Controlling the value returned in $1

Discussion in 'Perl Misc' started by Andre Majorel, Dec 17, 2006.

  1. Is there a way to override the value returned by a capture so
    that $1 is set not to the characters matched by the parentheses
    but some arbitrary string or number ? I'm thinking of something
    like this :

    $ perl -e '
    sub what ($)
    {
    if ($_[0] =~ /((?"integer"\d+)|(?"word"\w+))/) # Fictitious syntax
    {
    print "the string \"$_[0]\" matched a \"$1\"\n";
    }
    }

    what ("123");
    what ("abc123");
    '
    the string "123" matched a "number"
    the string "abc123" matched a "word"

    --
    André Majorel <URL:http://www.teaser.fr/~amajorel/>
    (Counterfeit: )
    Religion: a magic device for turning unanswerable questions into
    unquestionable answers. -- Art Gecko
     
    Andre Majorel, Dec 17, 2006
    #1
    1. Advertising

  2. On Sun, 17 Dec 2006 11:47:21 +0000 (UTC), Andre Majorel
    <> wrote:

    >Is there a way to override the value returned by a capture so
    >that $1 is set not to the characters matched by the parentheses
    >but some arbitrary string or number ? I'm thinking of something
    >like this :


    Smell of XY problem here, why do you want to do so?

    >$ perl -e '
    > sub what ($)


    Hardly any need for prototypes. So much more in a minimal example. No
    need for a sub altogether, to say the truth...

    > {
    > if ($_[0] =~ /((?"integer"\d+)|(?"word"\w+))/) # Fictitious syntax
    > {
    > print "the string \"$_[0]\" matched a \"$1\"\n";


    Incidentally, you can use alternate delimiters:

    print qq|the string "$_[0]" matched a "$1"\n|;

    >the string "123" matched a "number"
    >the string "abc123" matched a "word"

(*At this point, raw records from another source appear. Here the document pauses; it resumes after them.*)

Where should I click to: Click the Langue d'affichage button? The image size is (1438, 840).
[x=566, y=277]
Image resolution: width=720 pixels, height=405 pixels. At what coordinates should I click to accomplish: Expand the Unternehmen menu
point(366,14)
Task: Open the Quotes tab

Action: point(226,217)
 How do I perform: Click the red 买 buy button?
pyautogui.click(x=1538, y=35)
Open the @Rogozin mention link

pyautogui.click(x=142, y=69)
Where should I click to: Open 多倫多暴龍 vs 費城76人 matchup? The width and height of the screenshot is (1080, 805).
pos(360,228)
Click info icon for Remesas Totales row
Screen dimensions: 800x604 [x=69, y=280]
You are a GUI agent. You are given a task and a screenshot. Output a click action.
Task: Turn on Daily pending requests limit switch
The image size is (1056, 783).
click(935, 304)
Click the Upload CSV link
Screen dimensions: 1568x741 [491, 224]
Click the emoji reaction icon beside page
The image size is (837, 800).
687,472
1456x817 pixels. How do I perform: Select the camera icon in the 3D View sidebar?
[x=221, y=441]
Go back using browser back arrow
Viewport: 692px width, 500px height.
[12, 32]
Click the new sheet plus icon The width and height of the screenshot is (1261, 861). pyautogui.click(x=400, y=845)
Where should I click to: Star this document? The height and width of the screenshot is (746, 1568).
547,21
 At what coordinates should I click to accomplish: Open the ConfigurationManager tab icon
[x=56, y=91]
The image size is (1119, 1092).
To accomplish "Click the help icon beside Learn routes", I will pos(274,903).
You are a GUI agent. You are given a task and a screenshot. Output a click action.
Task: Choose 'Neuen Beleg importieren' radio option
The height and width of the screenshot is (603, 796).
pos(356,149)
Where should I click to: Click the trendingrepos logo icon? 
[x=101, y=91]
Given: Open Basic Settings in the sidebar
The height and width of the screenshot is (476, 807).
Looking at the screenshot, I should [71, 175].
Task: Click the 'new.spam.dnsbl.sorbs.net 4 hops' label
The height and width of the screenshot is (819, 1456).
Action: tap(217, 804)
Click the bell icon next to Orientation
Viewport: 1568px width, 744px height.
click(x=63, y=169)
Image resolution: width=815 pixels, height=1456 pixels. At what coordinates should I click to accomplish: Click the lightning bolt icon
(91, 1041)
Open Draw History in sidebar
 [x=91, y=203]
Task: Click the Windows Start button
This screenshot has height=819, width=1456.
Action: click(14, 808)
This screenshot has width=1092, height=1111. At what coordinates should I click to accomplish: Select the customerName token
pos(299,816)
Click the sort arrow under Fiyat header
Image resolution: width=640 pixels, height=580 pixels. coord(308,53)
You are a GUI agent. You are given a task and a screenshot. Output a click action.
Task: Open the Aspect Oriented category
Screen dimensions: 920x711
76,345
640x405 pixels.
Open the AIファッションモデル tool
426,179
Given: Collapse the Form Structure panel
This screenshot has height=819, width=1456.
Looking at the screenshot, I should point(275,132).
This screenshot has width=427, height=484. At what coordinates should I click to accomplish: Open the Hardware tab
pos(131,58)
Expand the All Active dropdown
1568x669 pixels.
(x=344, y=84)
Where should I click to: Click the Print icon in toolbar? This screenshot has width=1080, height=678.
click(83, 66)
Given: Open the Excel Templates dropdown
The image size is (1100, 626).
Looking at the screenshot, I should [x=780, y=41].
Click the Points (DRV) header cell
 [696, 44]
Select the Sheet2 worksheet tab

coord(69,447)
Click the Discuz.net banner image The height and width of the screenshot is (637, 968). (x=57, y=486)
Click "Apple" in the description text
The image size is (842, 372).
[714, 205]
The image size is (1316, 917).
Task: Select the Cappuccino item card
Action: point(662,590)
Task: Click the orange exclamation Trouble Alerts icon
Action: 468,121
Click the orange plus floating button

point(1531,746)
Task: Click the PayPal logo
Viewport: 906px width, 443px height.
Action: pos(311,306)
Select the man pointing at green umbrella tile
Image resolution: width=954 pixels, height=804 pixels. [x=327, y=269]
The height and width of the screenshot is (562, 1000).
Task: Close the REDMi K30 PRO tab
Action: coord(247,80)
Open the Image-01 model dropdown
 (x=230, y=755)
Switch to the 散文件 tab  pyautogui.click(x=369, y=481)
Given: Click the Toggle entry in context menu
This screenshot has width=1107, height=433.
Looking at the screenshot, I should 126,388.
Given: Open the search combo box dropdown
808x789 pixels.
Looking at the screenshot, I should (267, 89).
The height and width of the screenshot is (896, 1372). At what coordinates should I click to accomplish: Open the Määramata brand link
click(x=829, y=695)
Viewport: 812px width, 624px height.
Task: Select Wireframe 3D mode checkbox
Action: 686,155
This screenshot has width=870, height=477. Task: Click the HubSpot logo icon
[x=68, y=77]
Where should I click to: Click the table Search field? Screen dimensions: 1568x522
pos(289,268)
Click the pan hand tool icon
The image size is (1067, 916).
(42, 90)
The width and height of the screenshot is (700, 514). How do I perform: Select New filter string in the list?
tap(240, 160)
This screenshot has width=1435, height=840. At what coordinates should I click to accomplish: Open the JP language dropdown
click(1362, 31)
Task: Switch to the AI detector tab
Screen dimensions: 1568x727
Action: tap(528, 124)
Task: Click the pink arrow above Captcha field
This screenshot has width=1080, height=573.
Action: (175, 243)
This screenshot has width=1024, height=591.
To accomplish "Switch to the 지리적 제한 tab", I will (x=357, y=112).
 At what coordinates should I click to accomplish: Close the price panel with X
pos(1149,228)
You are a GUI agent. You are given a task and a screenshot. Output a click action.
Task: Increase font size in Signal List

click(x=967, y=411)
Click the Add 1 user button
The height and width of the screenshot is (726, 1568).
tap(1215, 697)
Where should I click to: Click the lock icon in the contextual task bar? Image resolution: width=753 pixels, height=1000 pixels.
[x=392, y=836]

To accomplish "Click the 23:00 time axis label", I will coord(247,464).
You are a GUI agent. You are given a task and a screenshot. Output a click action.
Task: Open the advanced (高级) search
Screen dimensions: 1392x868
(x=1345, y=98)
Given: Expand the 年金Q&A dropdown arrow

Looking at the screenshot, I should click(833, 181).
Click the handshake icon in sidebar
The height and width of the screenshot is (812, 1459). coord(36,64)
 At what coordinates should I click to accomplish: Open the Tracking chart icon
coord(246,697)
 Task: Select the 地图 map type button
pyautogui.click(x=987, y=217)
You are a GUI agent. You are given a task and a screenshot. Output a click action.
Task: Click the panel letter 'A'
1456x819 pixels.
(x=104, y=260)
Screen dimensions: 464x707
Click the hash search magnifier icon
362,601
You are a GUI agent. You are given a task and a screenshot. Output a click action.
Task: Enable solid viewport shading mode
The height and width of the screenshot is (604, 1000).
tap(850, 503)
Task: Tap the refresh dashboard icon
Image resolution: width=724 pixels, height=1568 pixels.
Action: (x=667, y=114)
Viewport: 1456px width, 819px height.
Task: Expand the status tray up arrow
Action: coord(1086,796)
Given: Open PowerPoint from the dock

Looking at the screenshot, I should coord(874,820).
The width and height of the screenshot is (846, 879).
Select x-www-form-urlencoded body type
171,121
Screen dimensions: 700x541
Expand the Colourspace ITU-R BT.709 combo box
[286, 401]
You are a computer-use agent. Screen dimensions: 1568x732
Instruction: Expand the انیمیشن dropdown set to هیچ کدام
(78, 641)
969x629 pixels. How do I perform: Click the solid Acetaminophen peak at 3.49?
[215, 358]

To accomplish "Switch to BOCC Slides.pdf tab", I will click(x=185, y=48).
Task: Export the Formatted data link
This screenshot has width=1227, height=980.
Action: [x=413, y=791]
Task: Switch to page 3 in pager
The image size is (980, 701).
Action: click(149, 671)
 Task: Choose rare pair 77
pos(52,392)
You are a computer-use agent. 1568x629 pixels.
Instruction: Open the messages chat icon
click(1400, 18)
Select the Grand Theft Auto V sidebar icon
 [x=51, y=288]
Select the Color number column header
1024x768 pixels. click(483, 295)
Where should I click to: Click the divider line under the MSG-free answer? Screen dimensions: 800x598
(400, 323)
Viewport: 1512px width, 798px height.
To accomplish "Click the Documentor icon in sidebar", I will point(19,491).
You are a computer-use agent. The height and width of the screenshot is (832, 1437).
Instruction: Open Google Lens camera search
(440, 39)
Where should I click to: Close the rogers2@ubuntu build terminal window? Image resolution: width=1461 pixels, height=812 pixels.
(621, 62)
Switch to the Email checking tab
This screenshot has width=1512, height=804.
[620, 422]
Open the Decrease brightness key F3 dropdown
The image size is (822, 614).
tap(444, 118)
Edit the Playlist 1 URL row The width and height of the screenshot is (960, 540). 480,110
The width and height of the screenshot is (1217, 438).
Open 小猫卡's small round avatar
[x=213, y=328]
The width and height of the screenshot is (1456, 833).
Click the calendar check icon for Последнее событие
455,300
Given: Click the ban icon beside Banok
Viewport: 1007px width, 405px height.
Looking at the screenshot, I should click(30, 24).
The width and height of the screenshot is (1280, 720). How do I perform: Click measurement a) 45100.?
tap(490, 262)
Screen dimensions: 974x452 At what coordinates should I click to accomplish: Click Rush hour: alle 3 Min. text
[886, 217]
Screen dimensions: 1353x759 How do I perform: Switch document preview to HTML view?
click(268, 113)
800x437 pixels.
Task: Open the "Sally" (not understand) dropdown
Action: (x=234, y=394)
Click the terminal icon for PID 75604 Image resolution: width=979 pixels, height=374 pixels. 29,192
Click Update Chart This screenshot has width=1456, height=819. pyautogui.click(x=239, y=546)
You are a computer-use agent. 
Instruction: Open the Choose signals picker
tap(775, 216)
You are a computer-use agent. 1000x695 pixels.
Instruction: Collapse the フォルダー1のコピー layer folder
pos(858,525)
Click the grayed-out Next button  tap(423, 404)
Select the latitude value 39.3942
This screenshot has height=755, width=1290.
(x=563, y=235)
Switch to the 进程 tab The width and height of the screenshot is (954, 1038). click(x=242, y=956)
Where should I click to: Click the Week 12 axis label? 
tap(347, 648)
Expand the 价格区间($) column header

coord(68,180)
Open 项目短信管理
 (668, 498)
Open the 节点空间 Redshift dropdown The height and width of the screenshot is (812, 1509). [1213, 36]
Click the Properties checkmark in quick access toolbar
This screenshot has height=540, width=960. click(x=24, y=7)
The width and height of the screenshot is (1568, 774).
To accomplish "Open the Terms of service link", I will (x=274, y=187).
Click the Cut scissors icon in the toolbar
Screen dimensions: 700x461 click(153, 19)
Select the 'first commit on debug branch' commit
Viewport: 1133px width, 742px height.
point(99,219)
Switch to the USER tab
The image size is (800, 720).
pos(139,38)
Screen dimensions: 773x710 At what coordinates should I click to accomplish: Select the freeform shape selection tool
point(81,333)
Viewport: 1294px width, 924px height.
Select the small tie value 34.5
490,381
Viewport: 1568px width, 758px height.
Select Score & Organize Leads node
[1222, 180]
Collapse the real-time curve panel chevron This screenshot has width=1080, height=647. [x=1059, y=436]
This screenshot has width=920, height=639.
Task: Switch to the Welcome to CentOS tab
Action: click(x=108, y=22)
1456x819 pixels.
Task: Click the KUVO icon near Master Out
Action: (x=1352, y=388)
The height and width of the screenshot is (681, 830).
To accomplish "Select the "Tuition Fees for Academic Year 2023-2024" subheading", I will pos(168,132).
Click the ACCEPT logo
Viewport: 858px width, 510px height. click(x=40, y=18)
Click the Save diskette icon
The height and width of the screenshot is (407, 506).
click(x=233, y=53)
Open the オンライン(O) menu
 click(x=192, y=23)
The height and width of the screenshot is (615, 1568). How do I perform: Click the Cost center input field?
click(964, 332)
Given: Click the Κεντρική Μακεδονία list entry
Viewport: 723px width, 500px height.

    Usual answer: don't use one regex where two (or more) would better fit
    the bill.


    Michele
    --
    {$_=pack'B8'x25,unpack'A8'x32,$a^=sub{pop^pop}->(map substr
    (($a||=join'',map--$|x$_,(unpack'w',unpack'u','G^<R<Y]*YB='
    ..'KYU;*EVH[.FHF2W+#"\Z*5TI/ER<Z`S(G.DZZ9OX0Z')=~/./g)x2,$_,
    256),7,249);s/[^\w,]/ /g;$ \=/^J/?$/:"\r";print,redo}#JAPH,
     
    Michele Dondi, Dec 17, 2006
    #2
    1. Advertising

  3. Andre Majorel

    Paul Lalli Guest

    Andre Majorel wrote:
    > Is there a way to override the value returned by a capture so
    > that $1 is set not to the characters matched by the parentheses
    > but some arbitrary string or number ?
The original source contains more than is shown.